> YOUR GOAL: Set down every record once more, exactly as given.

> RECORDS FOR THE TASK:
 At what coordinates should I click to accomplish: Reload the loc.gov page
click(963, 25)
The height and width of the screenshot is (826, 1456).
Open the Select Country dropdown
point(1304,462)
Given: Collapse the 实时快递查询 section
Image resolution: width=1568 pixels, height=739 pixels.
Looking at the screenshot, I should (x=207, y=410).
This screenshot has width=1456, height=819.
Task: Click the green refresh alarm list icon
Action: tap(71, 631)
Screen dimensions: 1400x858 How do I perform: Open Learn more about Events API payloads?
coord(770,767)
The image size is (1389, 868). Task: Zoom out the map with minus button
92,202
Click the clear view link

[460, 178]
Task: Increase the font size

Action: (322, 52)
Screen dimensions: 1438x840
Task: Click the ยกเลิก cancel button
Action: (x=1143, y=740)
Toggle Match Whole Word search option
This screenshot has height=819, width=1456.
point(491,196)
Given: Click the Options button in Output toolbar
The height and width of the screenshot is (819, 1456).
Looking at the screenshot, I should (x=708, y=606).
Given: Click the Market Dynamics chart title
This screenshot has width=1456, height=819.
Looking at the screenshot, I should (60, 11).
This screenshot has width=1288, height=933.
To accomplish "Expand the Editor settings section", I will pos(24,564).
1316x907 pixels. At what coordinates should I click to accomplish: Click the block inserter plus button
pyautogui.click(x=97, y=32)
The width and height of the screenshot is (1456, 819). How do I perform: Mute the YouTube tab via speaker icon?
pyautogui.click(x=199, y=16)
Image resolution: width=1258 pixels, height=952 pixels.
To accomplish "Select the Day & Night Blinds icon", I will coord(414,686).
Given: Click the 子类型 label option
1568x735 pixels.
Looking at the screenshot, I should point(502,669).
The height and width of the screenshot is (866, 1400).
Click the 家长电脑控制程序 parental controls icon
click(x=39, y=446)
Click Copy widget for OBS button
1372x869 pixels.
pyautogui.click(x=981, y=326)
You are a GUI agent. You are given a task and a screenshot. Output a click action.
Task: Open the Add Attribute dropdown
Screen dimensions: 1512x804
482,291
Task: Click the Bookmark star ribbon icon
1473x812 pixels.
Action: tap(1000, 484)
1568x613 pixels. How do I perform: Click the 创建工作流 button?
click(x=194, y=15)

> SOLUTION TO THE EXERCISE:
 At what coordinates should I click to accomplish: Reload the loc.gov page
click(963, 25)
The height and width of the screenshot is (826, 1456).
Open the Select Country dropdown
point(1304,462)
Given: Collapse the 实时快递查询 section
Image resolution: width=1568 pixels, height=739 pixels.
Looking at the screenshot, I should (x=207, y=410).
This screenshot has width=1456, height=819.
Task: Click the green refresh alarm list icon
Action: tap(71, 631)
Screen dimensions: 1400x858 How do I perform: Open Learn more about Events API payloads?
coord(770,767)
The image size is (1389, 868). Task: Zoom out the map with minus button
92,202
Click the clear view link

[460, 178]
Task: Increase the font size

Action: (322, 52)
Screen dimensions: 1438x840
Task: Click the ยกเลิก cancel button
Action: (x=1143, y=740)
Toggle Match Whole Word search option
This screenshot has height=819, width=1456.
point(491,196)
Given: Click the Options button in Output toolbar
The height and width of the screenshot is (819, 1456).
Looking at the screenshot, I should (x=708, y=606).
Given: Click the Market Dynamics chart title
This screenshot has width=1456, height=819.
Looking at the screenshot, I should (60, 11).
This screenshot has width=1288, height=933.
To accomplish "Expand the Editor settings section", I will pos(24,564).
1316x907 pixels. At what coordinates should I click to accomplish: Click the block inserter plus button
pyautogui.click(x=97, y=32)
The width and height of the screenshot is (1456, 819). How do I perform: Mute the YouTube tab via speaker icon?
pyautogui.click(x=199, y=16)
Image resolution: width=1258 pixels, height=952 pixels.
To accomplish "Select the Day & Night Blinds icon", I will coord(414,686).
Given: Click the 子类型 label option
1568x735 pixels.
Looking at the screenshot, I should point(502,669).
The height and width of the screenshot is (866, 1400).
Click the 家长电脑控制程序 parental controls icon
click(x=39, y=446)
Click Copy widget for OBS button
1372x869 pixels.
pyautogui.click(x=981, y=326)
You are a GUI agent. You are given a task and a screenshot. Output a click action.
Task: Open the Add Attribute dropdown
Screen dimensions: 1512x804
482,291
Task: Click the Bookmark star ribbon icon
1473x812 pixels.
Action: tap(1000, 484)
1568x613 pixels. How do I perform: Click the 创建工作流 button?
click(x=194, y=15)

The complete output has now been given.